The total days of treatment delay, dose intensity, anthropometric measurements, and the number of chemotherapy cycles with G-CSF will be compared between groups at the end of the study using the Student’s t test (or Mann-Whitney U test, depending on the data normality).

Event-free survival times (worsening of HRQOL > 20%, worsening by > 1 point in the ECOG-PS score, and ≥ 20% dose reduction) will be estimated by Kaplan-Meier curves, which will be compared with the log-rank test.

An independent monitoring committee that consists of staff from the Research Support Center of BCH will monitor the collection and analysis of the study data. Meetings of the Monitoring Committee were planned to occur at least every six months.

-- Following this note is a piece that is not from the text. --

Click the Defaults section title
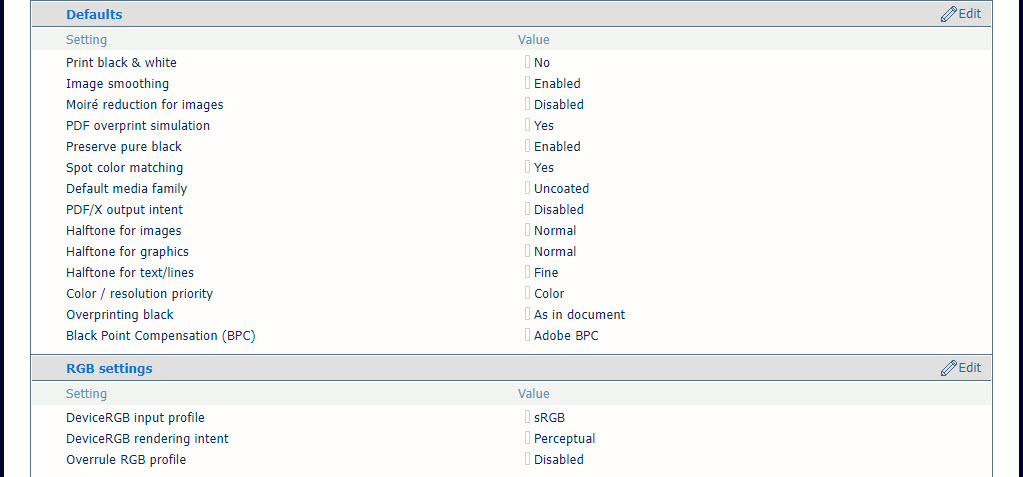(x=94, y=15)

An interim analysis is planned to be conducted after the inclusion of the first 10 participants with complete data (non-randomized phase). If no criteria of unacceptable toxicity are met (as detailed in Table 1), then the study will move to the randomized phase. In case of doubts about the toxicity of the investigational product after 10 participants, an addendum will be sent to the Ethics Committee requesting approval for inclusion of another 10 patients in the non-randomized phase. The Monitoring Committee will participate in the interpretation of the results. The principal investigator (CEP) will be the main responsible for the decision to stop or continue the study. Sponsor will not participate in this decision process.